I found myself wishing for more philosophical analysis of the validity of the religious conclusions drawn from Darwinism. It seems easy to admit many have believed evolution to have wide-ranging moral, political, and theological implications. But should evolution really have such a central place, and can such conclusions be drawn without input from philosophy and theology? Historians have called attention to a wide variety of factors influencing the rise of secularism in the 1800s and 1900s. It would also have been interesting to see Ruse engage more with alternative accounts of the significance of Paley and Darwin for Christianity. For instance, William Paley’s design argument and its demise due to evolution are important elements of the story Ruse tells. However, some theologians (like recently Michael Hanby) have argued that aspects of Paley’s argument already represented a compromise of classical Christian theology.
In an earlier book (Can a Darwinian Be a Christian? Cambridge University Press, 2001), Ruse argues that Darwinism is compatible with Christianity. In this book as well Ruse refers to many writers who have defended the possibility of Christian belief after Darwin. And Ruse admits that evolutionary biologists need not subscribe to Darwinism as a religion. Nevertheless, Ruse also seems to agree with the essence of his “Darwinistic religion” in the respect that Darwinism does, for Ruse, have significant implications for our understanding of God. For Ruse, in the post-Darwinian world “not only does nature not sing, it is hard to hear the tunes of Heaven either … After Darwin, meaning has been drained from the world and all is laid on faith” (282). It seems then that Ruse would agree with what he earlier termed the essence of Darwinism as a religion. However, Ruse does this by emphasizing the ambiguity of the world and its openness to many different understandings.
Though Ruse’s research seems solid overall, there are some places where his descriptions appear inaccurate. For instance, Paley did not “blithely ignore” objections to his design argument (16), but devoted sections of his Natural Theology to the problem of evil and other objections. Ruse argues that for C. S. Lewis, “scientific thought leads to materialism and a downgrading of human nature, something truly revealed only through the Christian religion” (258). However, Lewis emphasized that the problem is not science, but the ideology of scientism; not evolution as a scientific theory, but evolutionism as a philosophical worldview. For Ruse to say that Lewis was critical of “scientific thought” seems to imply that no valid distinction between science and scientism can be sustained, but I doubt this is Ruse’s intent.

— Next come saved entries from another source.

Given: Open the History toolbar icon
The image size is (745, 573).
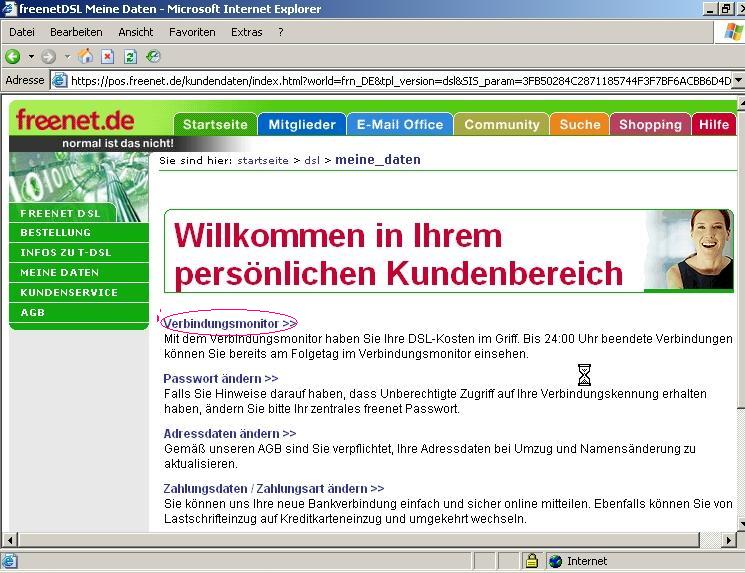Looking at the screenshot, I should [x=153, y=57].
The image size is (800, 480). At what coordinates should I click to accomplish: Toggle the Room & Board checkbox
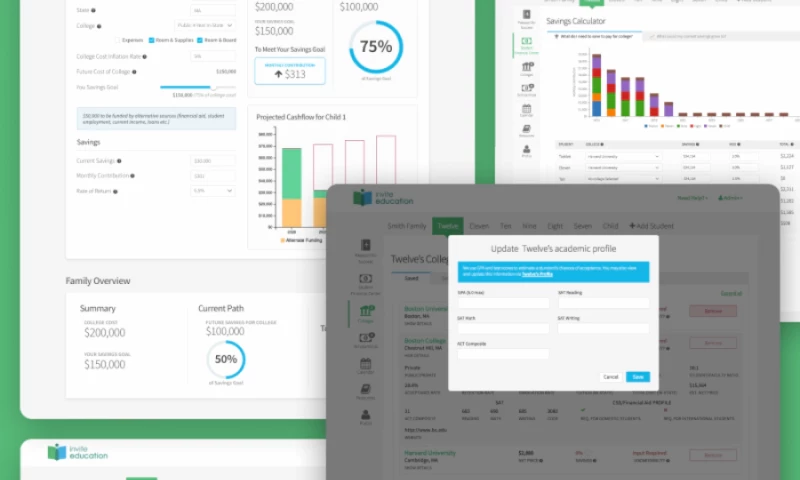200,40
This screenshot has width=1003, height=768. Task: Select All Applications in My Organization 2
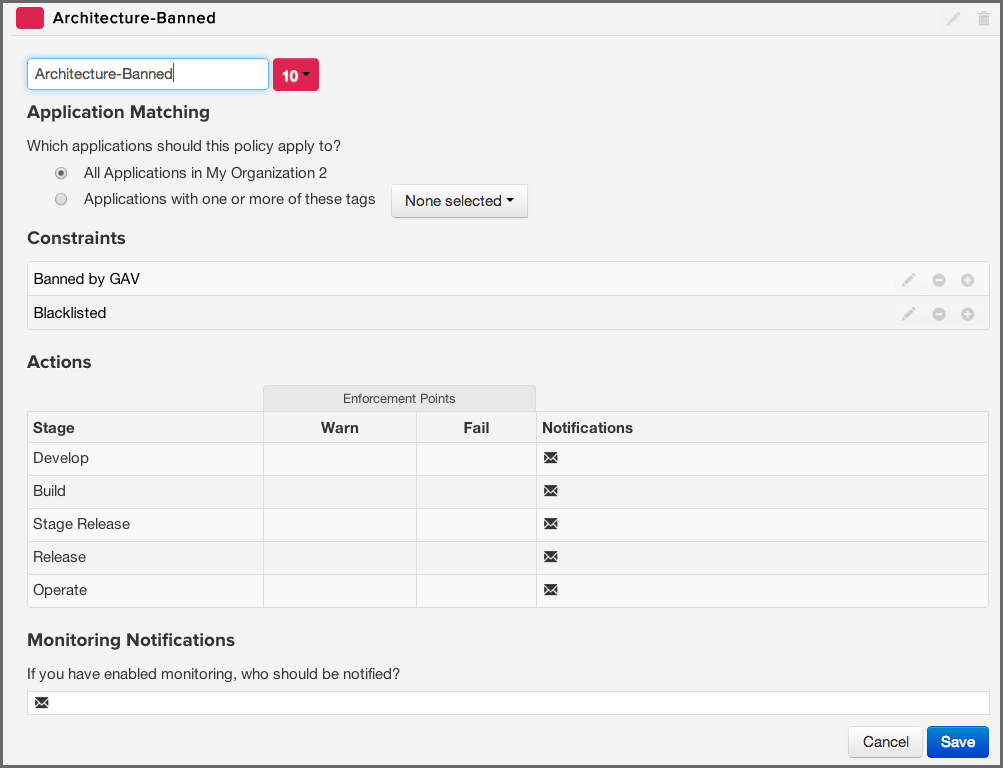tap(61, 173)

Indeed, the point of Ruse’s book is not to analyze the details of the arguments for and against Darwinism as a religion. Rather, Ruse seeks simply to demonstrate the existence of such a religious perspective, and to show that its influence can be fruitfully studied by analyzing literature. In this task Ruse succeeds, and his book will surely inspire further research into the topic.
Erkki Vesa Rope Kojonen is Postdoctoral Research Fellow in Theology at the University of Helsinki.